Stored data entries:
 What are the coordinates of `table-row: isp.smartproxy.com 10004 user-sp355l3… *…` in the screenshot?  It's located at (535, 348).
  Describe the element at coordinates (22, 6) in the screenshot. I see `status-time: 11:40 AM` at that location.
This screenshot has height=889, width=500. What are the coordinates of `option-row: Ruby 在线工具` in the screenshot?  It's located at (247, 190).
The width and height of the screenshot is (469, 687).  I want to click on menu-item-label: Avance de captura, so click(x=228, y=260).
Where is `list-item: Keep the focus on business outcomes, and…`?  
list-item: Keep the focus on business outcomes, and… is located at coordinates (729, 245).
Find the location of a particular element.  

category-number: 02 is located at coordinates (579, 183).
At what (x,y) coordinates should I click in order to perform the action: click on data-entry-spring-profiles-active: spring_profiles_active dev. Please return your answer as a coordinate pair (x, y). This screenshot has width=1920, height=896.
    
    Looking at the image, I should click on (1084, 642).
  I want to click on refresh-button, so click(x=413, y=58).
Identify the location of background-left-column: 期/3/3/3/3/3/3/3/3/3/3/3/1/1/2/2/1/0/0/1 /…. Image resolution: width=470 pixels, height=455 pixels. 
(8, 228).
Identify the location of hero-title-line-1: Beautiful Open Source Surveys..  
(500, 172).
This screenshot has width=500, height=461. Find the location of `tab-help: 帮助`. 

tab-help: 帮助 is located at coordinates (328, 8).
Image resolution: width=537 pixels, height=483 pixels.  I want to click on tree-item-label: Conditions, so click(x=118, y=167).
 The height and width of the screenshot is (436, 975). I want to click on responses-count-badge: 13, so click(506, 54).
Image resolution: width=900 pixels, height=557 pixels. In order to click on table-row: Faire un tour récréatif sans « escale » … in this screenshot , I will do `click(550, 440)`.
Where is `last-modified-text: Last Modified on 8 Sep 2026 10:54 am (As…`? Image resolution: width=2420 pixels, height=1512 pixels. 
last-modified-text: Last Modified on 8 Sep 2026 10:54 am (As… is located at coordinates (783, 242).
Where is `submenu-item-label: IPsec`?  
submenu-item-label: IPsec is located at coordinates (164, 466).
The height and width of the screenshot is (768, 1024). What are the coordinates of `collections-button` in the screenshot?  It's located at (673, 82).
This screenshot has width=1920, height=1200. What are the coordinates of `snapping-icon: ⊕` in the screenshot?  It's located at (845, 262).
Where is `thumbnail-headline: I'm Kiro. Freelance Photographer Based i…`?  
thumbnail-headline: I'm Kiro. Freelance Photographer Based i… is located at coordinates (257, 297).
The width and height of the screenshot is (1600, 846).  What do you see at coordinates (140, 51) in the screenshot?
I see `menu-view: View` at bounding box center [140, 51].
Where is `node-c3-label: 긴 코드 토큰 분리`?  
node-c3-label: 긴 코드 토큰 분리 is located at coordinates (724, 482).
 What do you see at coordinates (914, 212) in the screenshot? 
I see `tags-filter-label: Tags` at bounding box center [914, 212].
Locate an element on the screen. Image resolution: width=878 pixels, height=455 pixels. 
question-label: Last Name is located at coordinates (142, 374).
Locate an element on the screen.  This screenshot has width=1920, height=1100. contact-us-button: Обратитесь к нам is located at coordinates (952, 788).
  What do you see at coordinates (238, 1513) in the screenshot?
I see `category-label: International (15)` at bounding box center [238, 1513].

*REQUEST*
Reproduce the items word for word, everything from the line containing "Find the location of a particular element." down to the line containing "The height and width of the screenshot is (768, 1024).", both of those lines included.

*FINISHED TASK*
Find the location of a particular element.  

category-number: 02 is located at coordinates (579, 183).
At what (x,y) coordinates should I click in order to perform the action: click on data-entry-spring-profiles-active: spring_profiles_active dev. Please return your answer as a coordinate pair (x, y). This screenshot has width=1920, height=896.
    
    Looking at the image, I should click on (1084, 642).
  I want to click on refresh-button, so click(x=413, y=58).
Identify the location of background-left-column: 期/3/3/3/3/3/3/3/3/3/3/3/1/1/2/2/1/0/0/1 /…. Image resolution: width=470 pixels, height=455 pixels. 
(8, 228).
Identify the location of hero-title-line-1: Beautiful Open Source Surveys..  
(500, 172).
This screenshot has width=500, height=461. Find the location of `tab-help: 帮助`. 

tab-help: 帮助 is located at coordinates (328, 8).
Image resolution: width=537 pixels, height=483 pixels.  I want to click on tree-item-label: Conditions, so click(x=118, y=167).
 The height and width of the screenshot is (436, 975). I want to click on responses-count-badge: 13, so click(506, 54).
Image resolution: width=900 pixels, height=557 pixels. In order to click on table-row: Faire un tour récréatif sans « escale » … in this screenshot , I will do `click(550, 440)`.
Where is `last-modified-text: Last Modified on 8 Sep 2026 10:54 am (As…`? Image resolution: width=2420 pixels, height=1512 pixels. 
last-modified-text: Last Modified on 8 Sep 2026 10:54 am (As… is located at coordinates (783, 242).
Where is `submenu-item-label: IPsec`?  
submenu-item-label: IPsec is located at coordinates (164, 466).
The height and width of the screenshot is (768, 1024). What are the coordinates of `collections-button` in the screenshot?  It's located at (673, 82).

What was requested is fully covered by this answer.